In 1852 Dixon published a life of Robert Blake, Admiral and General at Sea, based on Family and State Papers. In 1854 he began research on Francis Bacon. He had leave through Lord Stanley and Sir Edward Bulwer Lytton to inspect the "State Papers", until then guarded from general view by successive secretaries of state. He published four articles criticising John Campbell's Life of Bacon in the Athenæum for January 1860. These were expanded and republished as The Personal History of Lord Bacon from Unpublished Papers in 1861. He published separately as a pamphlet in 1861 A Statement of the Facts in regard to Lord Bacon's Confession, and a more elaborate volume called The Story of Lord Bacon's Life, 1862. Dixon's books on Bacon have not been valued by scholars.

Some of Dixon's Athenæum papers led to publication of the Auckland Memoirs and of Court and Society, edited by the Duke of Manchester. To the latter he contributed a memoir of Queen Catherine.
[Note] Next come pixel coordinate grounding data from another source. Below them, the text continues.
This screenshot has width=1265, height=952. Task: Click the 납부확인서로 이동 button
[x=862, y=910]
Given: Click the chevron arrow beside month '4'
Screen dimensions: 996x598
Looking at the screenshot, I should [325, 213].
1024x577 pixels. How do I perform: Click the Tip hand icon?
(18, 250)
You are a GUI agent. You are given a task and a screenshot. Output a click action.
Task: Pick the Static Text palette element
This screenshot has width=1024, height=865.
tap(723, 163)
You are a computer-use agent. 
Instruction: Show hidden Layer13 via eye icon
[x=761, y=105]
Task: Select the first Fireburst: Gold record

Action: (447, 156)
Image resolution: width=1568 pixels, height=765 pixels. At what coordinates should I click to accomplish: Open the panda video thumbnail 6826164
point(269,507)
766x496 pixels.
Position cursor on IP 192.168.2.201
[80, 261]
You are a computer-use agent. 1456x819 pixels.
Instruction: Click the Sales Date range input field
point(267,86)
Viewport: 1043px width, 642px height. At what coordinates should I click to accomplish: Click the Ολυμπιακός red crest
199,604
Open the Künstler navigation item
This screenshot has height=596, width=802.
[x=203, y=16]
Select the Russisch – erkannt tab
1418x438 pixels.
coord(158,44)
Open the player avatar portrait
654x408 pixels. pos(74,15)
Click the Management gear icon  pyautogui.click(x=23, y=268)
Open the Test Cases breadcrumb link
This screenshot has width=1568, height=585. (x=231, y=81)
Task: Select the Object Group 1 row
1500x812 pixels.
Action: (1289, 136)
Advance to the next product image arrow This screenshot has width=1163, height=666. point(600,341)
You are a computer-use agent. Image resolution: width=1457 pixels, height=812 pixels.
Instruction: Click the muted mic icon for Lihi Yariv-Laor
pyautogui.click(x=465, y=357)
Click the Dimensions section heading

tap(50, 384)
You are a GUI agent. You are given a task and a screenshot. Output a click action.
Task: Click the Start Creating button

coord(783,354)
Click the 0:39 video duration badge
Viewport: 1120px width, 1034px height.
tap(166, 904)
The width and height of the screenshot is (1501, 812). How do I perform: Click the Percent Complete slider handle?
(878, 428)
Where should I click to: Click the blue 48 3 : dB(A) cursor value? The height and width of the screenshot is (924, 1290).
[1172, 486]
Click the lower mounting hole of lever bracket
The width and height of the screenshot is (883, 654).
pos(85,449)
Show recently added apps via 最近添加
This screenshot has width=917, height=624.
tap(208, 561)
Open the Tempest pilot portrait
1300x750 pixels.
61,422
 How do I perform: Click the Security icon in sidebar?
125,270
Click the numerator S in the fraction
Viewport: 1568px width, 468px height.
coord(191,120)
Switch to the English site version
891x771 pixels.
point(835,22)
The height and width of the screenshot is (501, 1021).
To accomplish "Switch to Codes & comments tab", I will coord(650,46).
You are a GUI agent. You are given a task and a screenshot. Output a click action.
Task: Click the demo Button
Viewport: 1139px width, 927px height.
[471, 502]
In 1869 Dixon brought out the first two volumes of Her Majesty's Tower, which he completed two years later third and fourth volumes. While in Spain Dixon wrote most of his History of Two Queens, i.e. Catherine of Aragon and Anne Boleyn. This expanded into four volumes, the first half, published in 1873, containing the life of Catherine of Aragon, and the second half in 1874 that of Anne Boleyn. In 1878 appeared the first two volumes of his four-volume Royal Windsor.

===Religion===
Dixon's Spiritual Wives (1868), treating partly on Mormonism, was accused of indecency. He brought a libel action against the Pall Mall Gazette, which had made the charge in a review of Free Russia. He was awarded a derogatory farthing in damages on 29 November 1872.

===Travel===
In 1865 Dixon published The Holy Land, a picturesque handbook to Palestine. In 1867 he published his New America, which went through eight editions in England, three in America, and several in France, Russia, Holland, Italy, and Germany. In 1872 came The Switzers. In March 1875 he wrote on North America in The White Conquest. Other books of travel were Free Russia (1870), and British Cyprus (1879).

===Novels===
In 1877 Dixon published his first romance, in 3 volumes: Diana, Lady Lyle. Another three-volume work of fiction followed in 1878: Ruby Grey.

===Other works===
During a panic in 1851 Dixon brought out an anonymous pamphlet, The French in England, or Both Sides of the Question on Both Sides of the Channel, arguing against the possibility of a French invasion. In 1861 he edited the Memoirs of Sydney, Lady Morgan, who had appointed him her literary executor. During 1876 he wrote in the Gentleman's Magazine "The Way to Egypt" and two other papers recommending the government to purchase its Egyptian suzerainty from the Ottoman Empire., In the same year 1876 he wrote a series of 5 articles about how and why Jew can and should recover Palestine, the articles are:

1- "!- Holy land and City"

2- "II - The Temple"

3- "III - Underground Jerusalem"

4- " Foundations of Zion"

5- " Scenarios of the Baptism"

In 1872 under the pseudonym Onslow Yorke he published an exposé of the International Workingmen's Association, The Secret History of "The International" Working Men's Association. After the Bolshevik Revolution it was republished by the British far right in 1921.

==Family life==
Dixon's daughter, Ella Nora Hepworth Dixon, best known as Margaret Wynman, was a novelist and journalist.

== Collections ==
University College London holds letters from James Smith to Hepworth Dixon, editor of The Athenaeum, arguing against Augustus de Morgan's theory on the quadrature of the circle.